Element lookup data
^^^^^^^^

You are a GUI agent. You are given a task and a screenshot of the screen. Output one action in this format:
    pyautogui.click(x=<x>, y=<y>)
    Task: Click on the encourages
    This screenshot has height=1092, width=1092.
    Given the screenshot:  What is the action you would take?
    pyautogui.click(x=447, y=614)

^^^^^^^^

WHAT IS NEEDED
Edit the data above, changing each "screenshot" to "screen capture" and leaving every other part unchanged.

THE COMPLETED TASK
You are a GUI agent. You are given a task and a screen capture of the screen. Output one action in this format:
    pyautogui.click(x=<x>, y=<y>)
    Task: Click on the encourages
    This screen capture has height=1092, width=1092.
    Given the screen capture:  What is the action you would take?
    pyautogui.click(x=447, y=614)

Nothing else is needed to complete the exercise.